It took me about 2 minutes on Google to find the source's real name. Given the detail about his CV in the article, I find it hard to believe that the author took his source's privacy very seriously.
For which potential bad actors has "Alan Beam's" privacy been seriously compromised? He was already known (according to the book) to Theranos and its lawyers as being a whistleblower. It may have been enough privacy for him to make sure Googling his actual name would not bring up Theranos in search results.
It is ludicrous that Theranos' punishment for all their fraud was merely paying a fine.
We need to resume prosecuting the individuals who commit white collar crimes. Otherwise, getting caught committing crime just gets budgeted into the business plan.
They are still under federal criminal investigation. From the end of the article:
> Meanwhile, the U.S. attorney’s office in San Francisco is conducting a criminal investigation that could result in indictments of both Holmes and Balwani.
That's true, but it's usually the case that the SEC and DOJ coordinate their investigations and announces charges simultaneously, or by just one of them.
I'm not saying criminal charges aren't forthcoming, but it would not fit the pattern of DOJ/SEC coordination in the past.
“Conservative” (i.e. pro-corporate) justices have had a majority on the US supreme court for four and half decades now. There are now decades of precedent firmly on the side of corporate executives vs. customers, employees, or the general public.
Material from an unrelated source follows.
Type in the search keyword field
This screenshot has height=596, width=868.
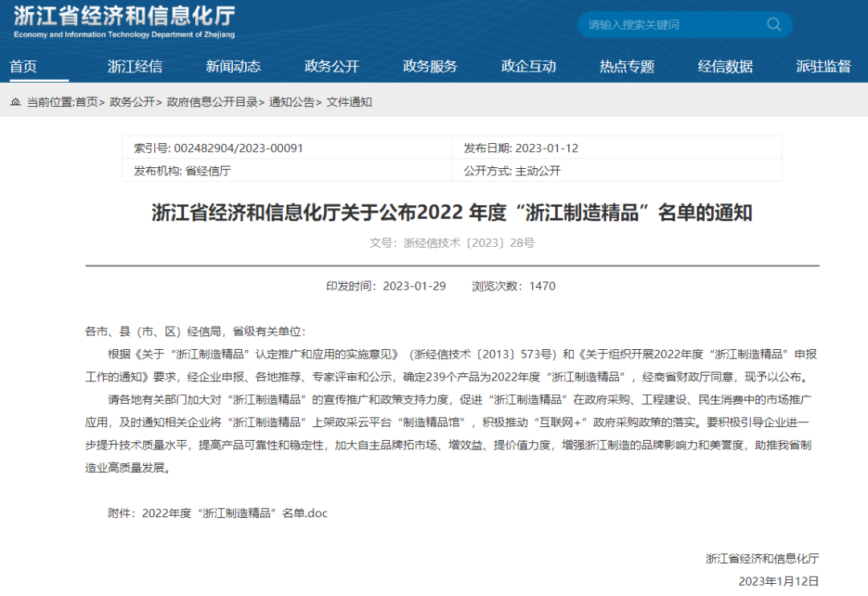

More generally, corporations have coopted or subverted most other institutions in the society, including the DOJ and the legislature. (Hooray for unlimited anonymous campaign finance.)
Ideologically, I’m inclined to agree with you. However, last year I read the book mentioned in the parent comment, The Chickenshit Club.
One of the central arguments laid out in that book is that ultimately it is a “gentleman’s code” in the legal world that leads to fewer prosecutions of corporations and individuals executives. The author of that book obtained DOJ memos and conducted interviews with several career prosecutors.
The general takeaway is that US federal prosecutors are inclined to “see the humanity” in corporate executives, and ascribe potential criminal behavior to negligence instead. After all, high powered lawyers and C-suite executives went to the same handful of elite schools, and are likely to run in similar social circles. This is complicated by the fact that the US Department of Justice has two tracks: career civil servants, and political appointees who are often part of a revolving door from whiteshoe criminal defense law firms to government. The political appointees oversee and have ultimate discretion on what cases to pursue and against whom.
The incentives for prosecutors to take cases to trial, as opposed to settling, are also not there. Federal prosecutors cherish their “win rates”, and extracting a settlement from a corporation counts as a win, which in turn helps career advancement. Take a case to court, and if 1/12 of the jurors are unpersuaded, you’ve lost.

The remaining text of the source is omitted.